In a report of an investigation it had conducted, the Associated Press (AP) exposed the brutal and unfair treatment that is often experienced by female workers in the palm oil industry in Indonesia and Malaysia.
“The Associated Press conducted the first comprehensive investigation to focus on the brutal treatment of women in palm oil production, including the hidden specter of sexual harassment, from verbal abuse and threats to rape. This is part of a deeper look at the industry that exposes widespread abuses in both countries, including human trafficking, child labor and direct slavery,” AP wrote on its official website.
Apart from immoral acts, women workers in the palm oil sector also faced injustice in terms of unfair pay, lack of health insurance, and forced underage labor, all of which were continuing up to this day.
AP gave the example of a 16-year-old teenage girl who recounted how her boss had forced her to have sex with him on an Indonesian oil palm plantation, threatening her with an ax not to tell anyone about it.
At another plantation, a woman named Ola (not her real name) complained that she often caught fever, coughed and suffered from frequent nosebleed because she had never received proper personal protective equipment to safely spray pesticide for years.
Ita, a young mother, mourned her two miscarriages that she believed happened because she had to constantly carry loads that weighed more than her own body weight, under the threat of dismissal if she refused to do it.
The investigation showed that female workers were burdened with arduous and dangerous jobs in the palm oil industry, spending hours in water tainted with chemicals, carrying loads so heavy that, over time, their uterus collapsed and protruded. All these works were also done without reasonable pay, usually limited to the minimum daily wage.
Hotler “Zidane” Parsaoran of the Indonesian NGO group Sawit Watch said that “almost all plantations have labor problems, but conditions for female workers are much worse than for male workers.”
The two countries have different responses to what was happening behind the scenes of the palm oil industry. The Malaysian government said that they had yet not received any report of immoral acts that had occurred in plantations.
Meanwhile, the Indonesian government while acknowledging that immoral, physical and sexual violations took place in plantation and presented a growing problem, s solution was not yet at hand.
The palm oil industry is a fast growing industry due to the extensive use of the commodity as a raw material for a wide range of products such as cooking oil, mixture for diesel fuel, cleaning materials, to various beauty and personal care products.
“In almost every oil palm plantation, worker supervisors are generally men, which open the door to immoral acts and sexual harassment,” wrote AP on its investigative website.
Rosita Nengsih, director of the Legal Aid Institute for Women, Children and Families in West Kalimantan province, said that most victims were reluctant to report rape to the authorities, preferring or sometimes being forced to resort to the “peace solutions” path.
Even the victim’s family were sometimes being paid to remain silent.

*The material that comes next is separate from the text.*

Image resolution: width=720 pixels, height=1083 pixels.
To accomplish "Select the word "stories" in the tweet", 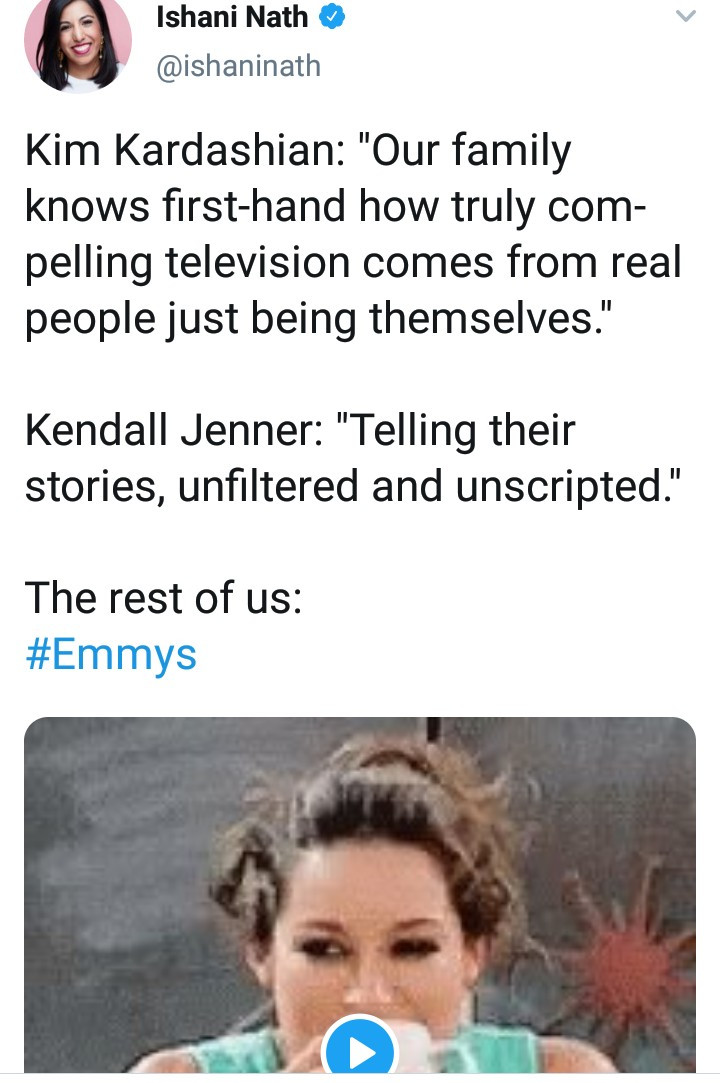I will [x=90, y=486].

Sometimes parents also forced their daughters to marry their rapists to avoid further embarrassment, often after a pregnancy had occurred.
Nengsih recalls a case involving two 13-year-old Indonesian girls who worked on Malaysian plantations with their parents and said they were repeatedly raped by the same supervisor until both became pregnant within four months.

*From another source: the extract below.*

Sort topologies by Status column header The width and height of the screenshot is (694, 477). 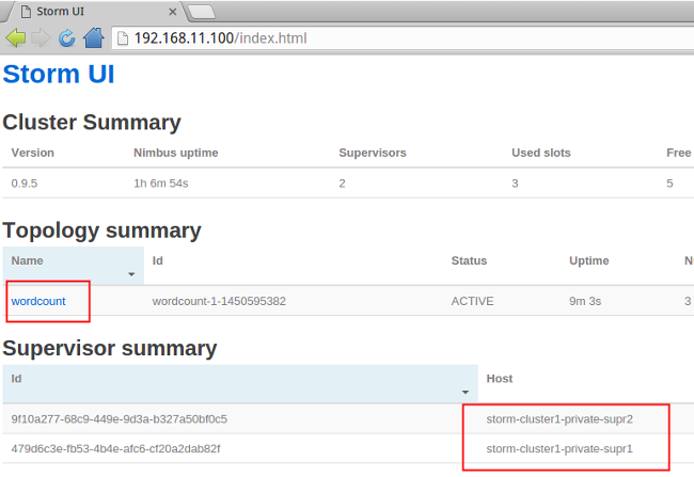[x=469, y=261]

The conditions experienced by these women were in stark contrast to the “Women’s Empowerment” or “Women’s Equality” movement which was widely promoted by well-known beauty product brands such as L’Oréal or Unilever which mostly use palm oil in their production processes.

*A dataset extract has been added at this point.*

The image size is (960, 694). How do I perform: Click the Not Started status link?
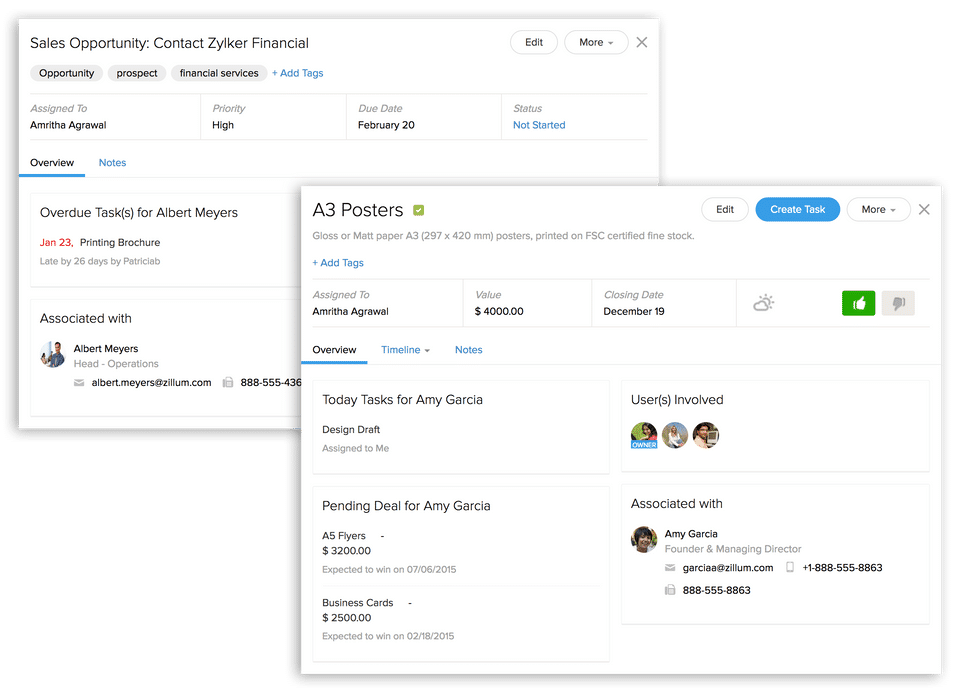[x=539, y=125]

Popular Unilever soap brand Dove, for example, said on its labelthat: “Dove believes beauty is for everyone.” And L’Oréal says it was working to root out sexual harassment “because we are all equal.”
Several large companies in the beauty industry such as L’Oreal, Unilever, Procter & Gamble, Avon and Johnson & Johnson all use palm oil from Indonesia and Malaysia.
The beauty, make-up and body care industry was continuing to grow in the market, although many studies showed that this growth was not followed by a public awareness that many of their daily products contained palm oil.
Many of the women “empowered” to help the beauty industry often have to carry several tanks of toxic chemical pesticides weighing more than 13 kilograms to spray oil palm plantations, carrying up to 240 liters per day.
“Our life is very difficult,” said Ola, who has worked as a daily laborer in Indonesia for 10 years and every day felt the pain of waking up because she has had to repeatedly lift heavy loads. “After the spraying, my nose sometimes bleeds. I think it is related to pesticides, ” she told the AP journalists.
She could not wear a mask because it was too hot to breathe. She said the company does not provide medical care for daily workers, whereas she herself did not have money to pay for the doctor’s fees.
At a different location, a journalist gave a lipstick worth Rp250,000 to a worker named Defrida and told her that the lipstick contained palm oil. Defrida examined the silver cover and pink lipstick closely – first with intrigue, but later with disgust.
The woman who has to spray pesticides over an area of 30 hectares to be able to buy one such lipstick, could only urge buyers of products containing palm oil to also think about the fate of the female workers in the palm oil industry.
“Dear God!” she exclaimed. “Please pay attention to our lives.”